• Task to complete: Collect every line of the listing below that contains the word "height", treating uppercase and lowercase as different.

• Exercise material:
----
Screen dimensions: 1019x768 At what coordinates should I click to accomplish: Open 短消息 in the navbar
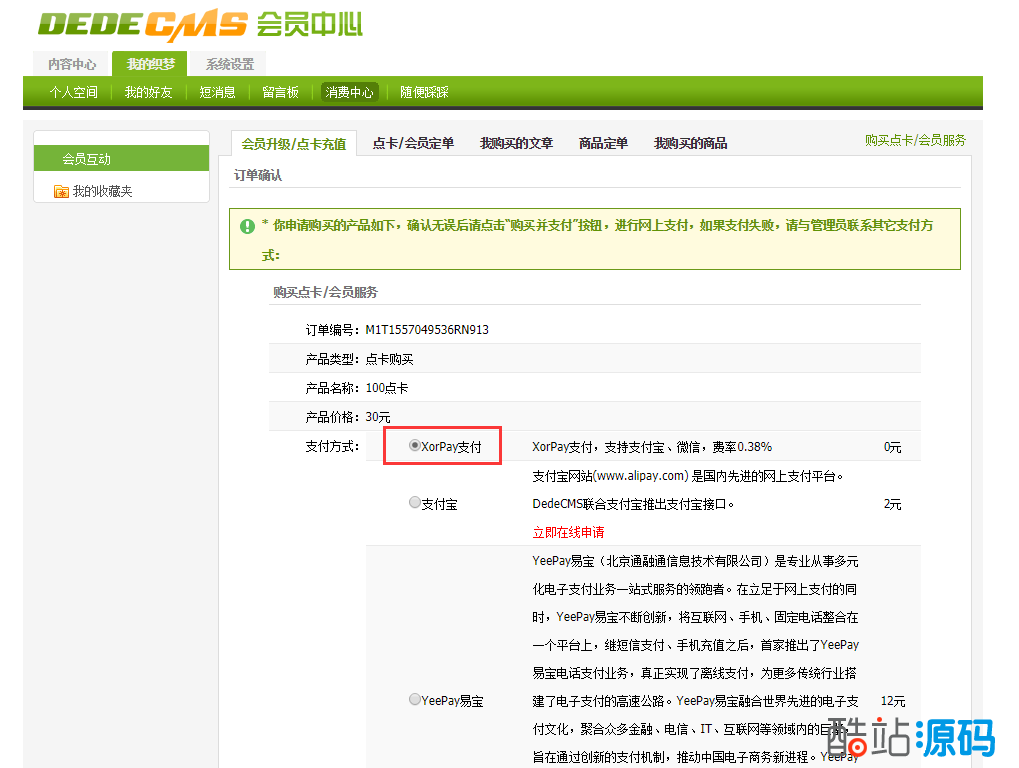click(x=217, y=92)
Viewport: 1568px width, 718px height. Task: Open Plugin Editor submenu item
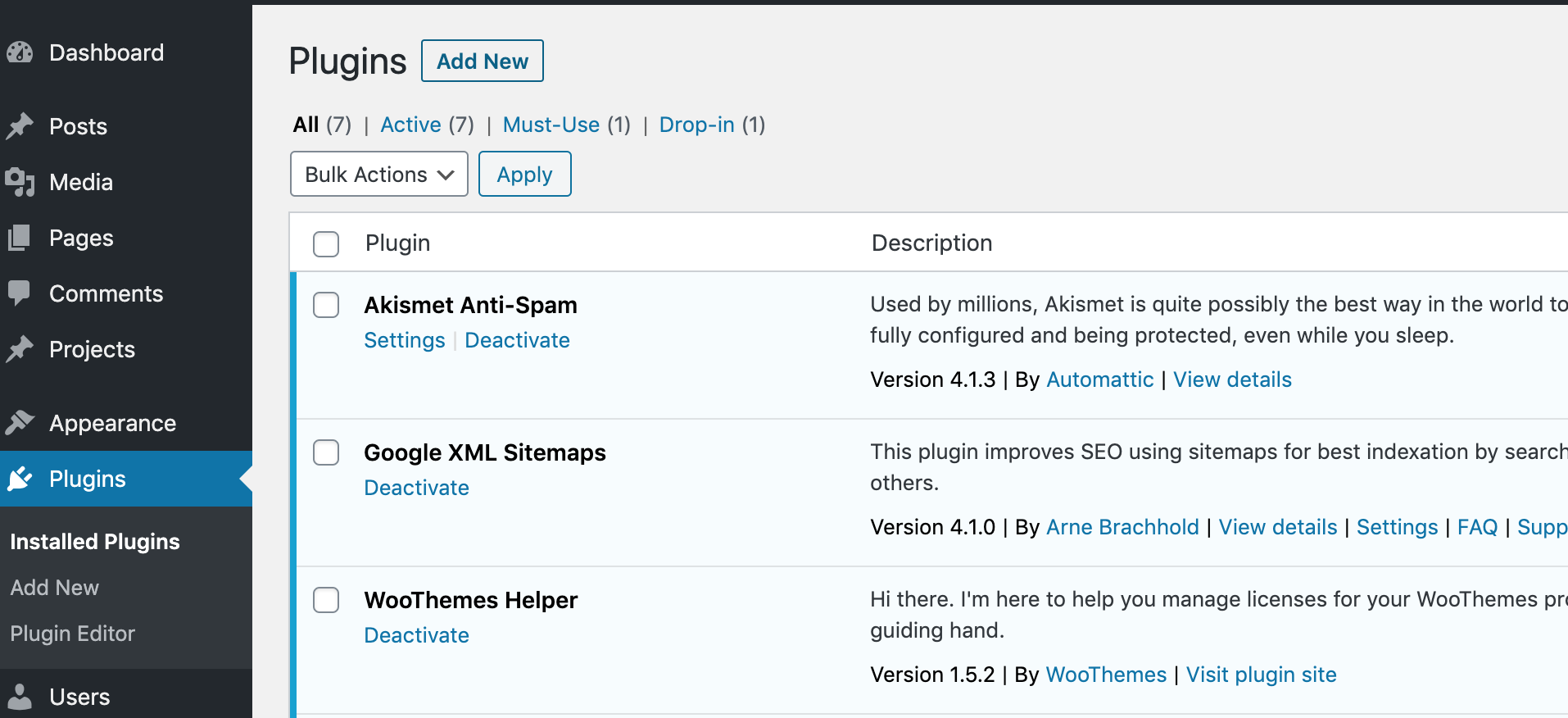[72, 634]
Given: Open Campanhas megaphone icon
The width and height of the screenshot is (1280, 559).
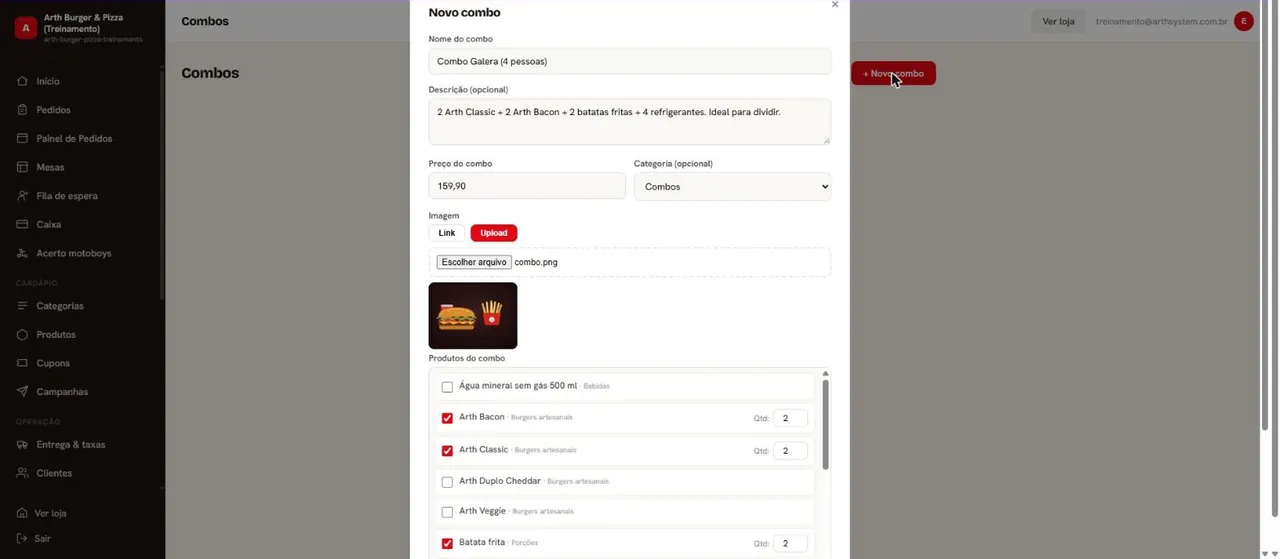Looking at the screenshot, I should click(22, 392).
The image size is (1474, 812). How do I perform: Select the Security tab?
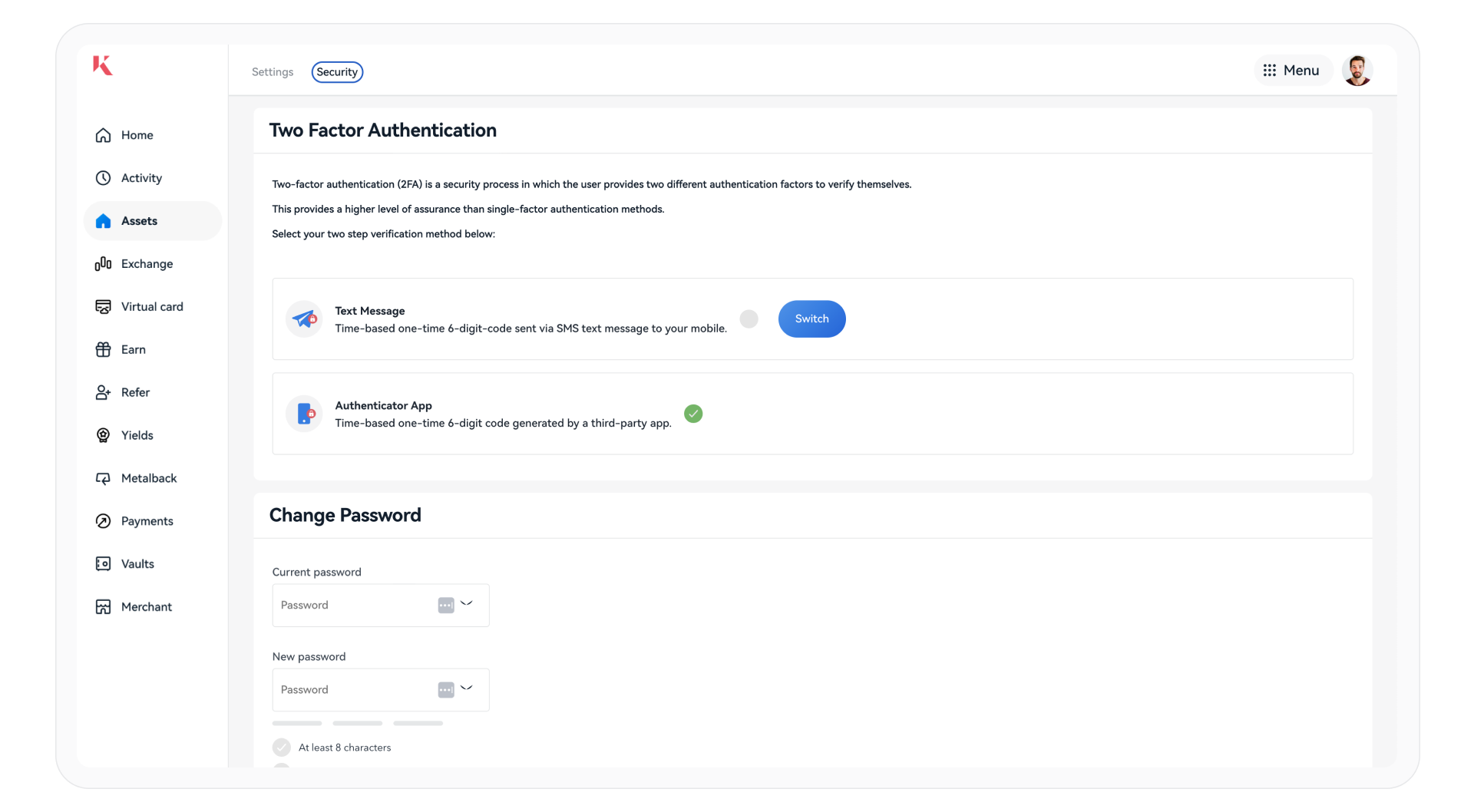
----
• Solution for this task:
Viewport: 1568px width, 718px height. Task: Open Plugin Editor submenu item
The width and height of the screenshot is (1280, 559).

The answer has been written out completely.